L'essentiel
- Après deux films déjà présentés à Cannes, et même nommé aux Césars pour «Ni le Ciel, ni la Terre» en 2015, Clément Cogitore revient avec «Braguino».
- A 34 ans, le réalisateur alsacien, artiste complet, avance en jouant avec les codes, entre documentaire et fantastique, et en construisant son style.
Il a grandi dans les forêts d’une vallée du massif vosgien. Et cette fois, ce sont des enfants vivant dans l’immensité de la Taïga sibérienne qu’il a filmés. Mais n’y voyez pas de gros parallèle pour autant. Dans Braguino, son dernier film en salles mercredi 1er novembre, l’Alsacien Clément Cogitore s’est plutôt penché sur l’isolement d’une famille russe.
Et sur l’utopie d’une vie en autarcie avortée par l’arrivée, notamment, d’une deuxième famille, devenue ennemie au fil du temps, à plus de 700 kilomètres du premier village. Un documentaire entouré de mystère aux belles images diablement sauvages, dans un milieu hostile déjà côtoyé dans l’Atlas marocain lors d’un précédent tournage. L’intéressé commente :
« « Les paysages reculés sont assez cinégéniques, forts, impressionnants ou beaux. On sait qu’en y tournant, ça rentre assez vite dans la caméra, ça donne du souffle, ça charge le film et lui donne presque un côté western, parfois. C’est un parti pris en termes d’images. […] Après, c’est assez éprouvant car il y a aussi des contraintes dures, entre la température, les bêtes sauvages, les insectes comme les moustiques agressifs de la Taïga… Mais c’est très riche visuellement. » »
Un style Clément Cogitore en construction et déjà salué
Après son court-métrage Biélutine (2011) et son (très salué) premier long Ni le Ciel, ni la Terre (2015), tous deux présentés à Cannes (et nommé aux Césars pour le second), Clément Cogitore manipule de nouveau les codes dans Braguino. Filmée souvent en caméra à l’épaule comme un reportage, sa production navigue aussi aux abords du fantastique.

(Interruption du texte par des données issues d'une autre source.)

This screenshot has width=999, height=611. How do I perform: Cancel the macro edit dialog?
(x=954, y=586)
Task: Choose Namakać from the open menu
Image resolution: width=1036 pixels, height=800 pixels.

A 34 ans, l’Alsacien originaire de Lapoutroie et passé par les ex-Arts déco de Strasbourg avant de rejoindre la capitale construit son propre style en se faisant un beau petit nom. Sans trop se poser de questions : « J’ai fait ce documentaire à ma manière. C’est simplement ma manière de regarder les choses. C’est à la fois conscient et inconscient. »
Clément Cogitore, entre art contemporain et cinéma
Plus qu’un réalisateur, Clément Cogitore est en fait un artiste singulier, entre cinéma et art contemporain. La preuve, la sortie de Braguino (d’ailleurs pas attendu en salles mais seulement sur Arte à l’origine) s’accompagne d’ailleurs d' une exposition au Bal, à Paris, sur cette « communauté impossible » menacée, également, par des braconniers.

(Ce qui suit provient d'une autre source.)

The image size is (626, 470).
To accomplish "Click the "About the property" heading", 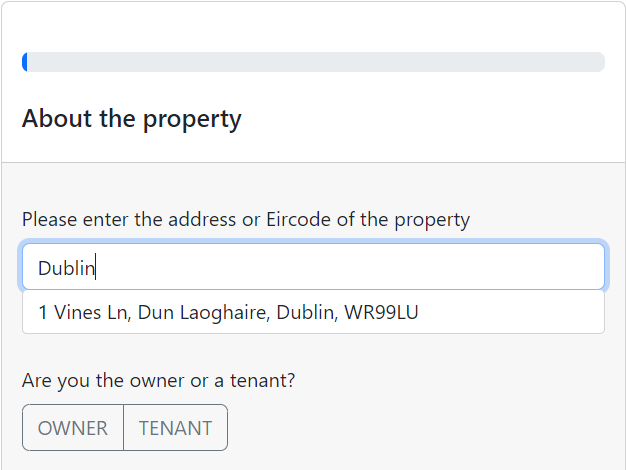I will [x=132, y=119].
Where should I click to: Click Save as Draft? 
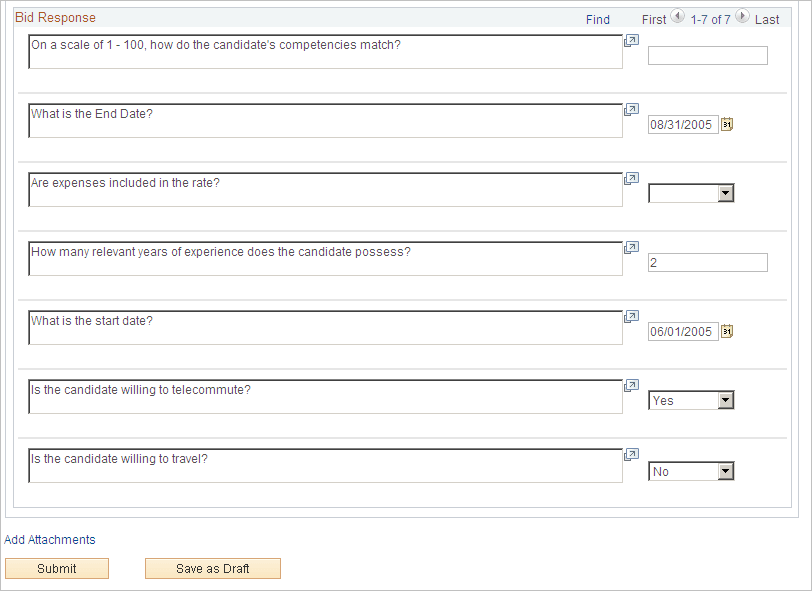212,568
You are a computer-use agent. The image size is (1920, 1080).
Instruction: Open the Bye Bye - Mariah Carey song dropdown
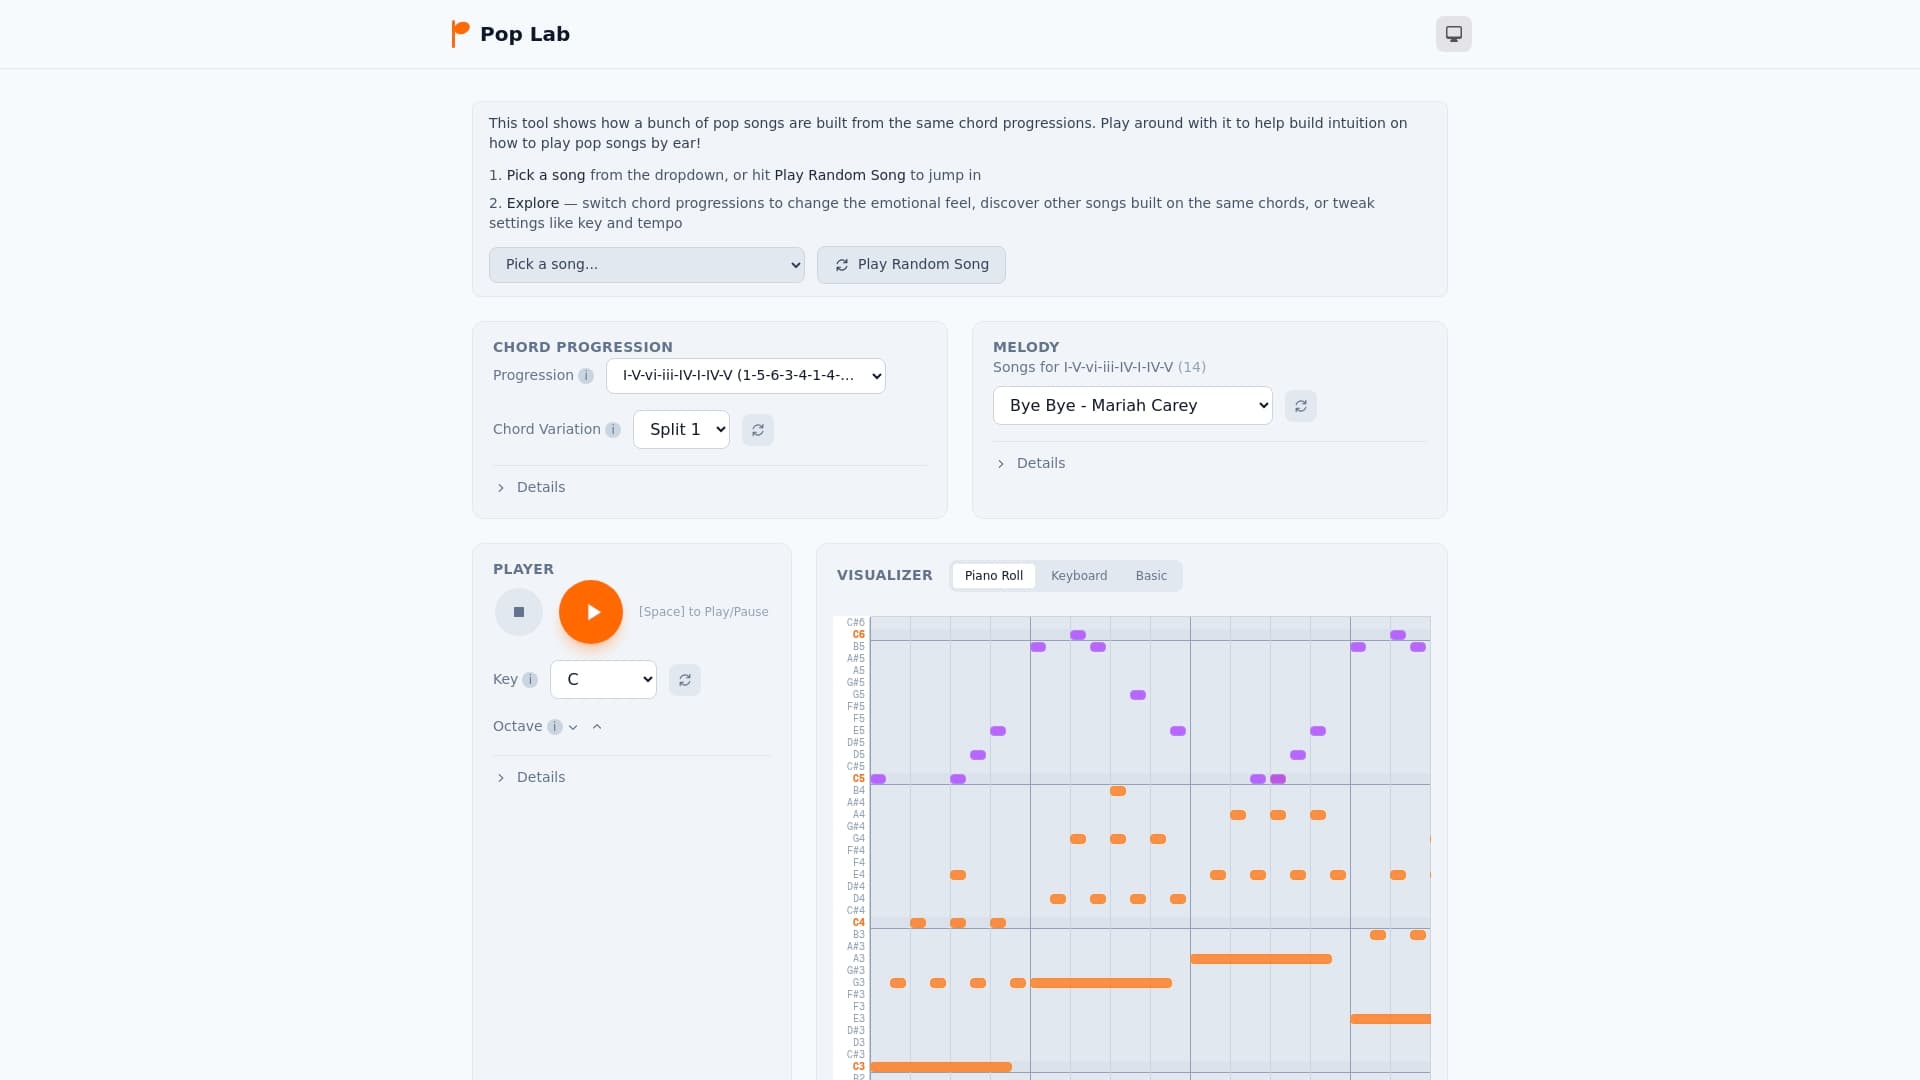tap(1132, 405)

Aîné d’une fratrie de cinq enfants (dont deux frères, réalisateur ou journaliste reporter d’images, qui ont aussi la passion de l’image), l’Alsacien a toujours eu une approche transversale : « J’ai commencé à faire des films en même temps que je faisais des expos. Et je continue avec, également, des choses plus expérimentales, ce qu’on appelle l’art vidéo. »
Un tournage « fort, merveilleux, brutal et émouvant »
La sortie de Braguino est pour lui l’aboutissement d’un long travail, entamé par des recherches avant la rencontre, en 2012, du patriarche Sacha Braguine, puis les dix jours de tournage, en 2016, à trois seulement. « Sur un film comme ça, on part en espérant que les choses se produisent, et que les scènes racontent des choses sur les personnages », décrit Clément Cogitore.
« Fort, merveilleux, brutal et émouvant » selon ses mots, ce tournage a accouché d’un film tout aussi puissant, basé sur des scènes d’une intensité rare. Simplement « heureux » que sa réalisation puisse finalement être vue en salles, Clément Cogitore n’en attend pour l’heure rien de plus. Il s’apprête à travailler sur un long-métrage « de personnages » tourné à Paris. Et sur d’autres projets dont il ne peut pas encore parler.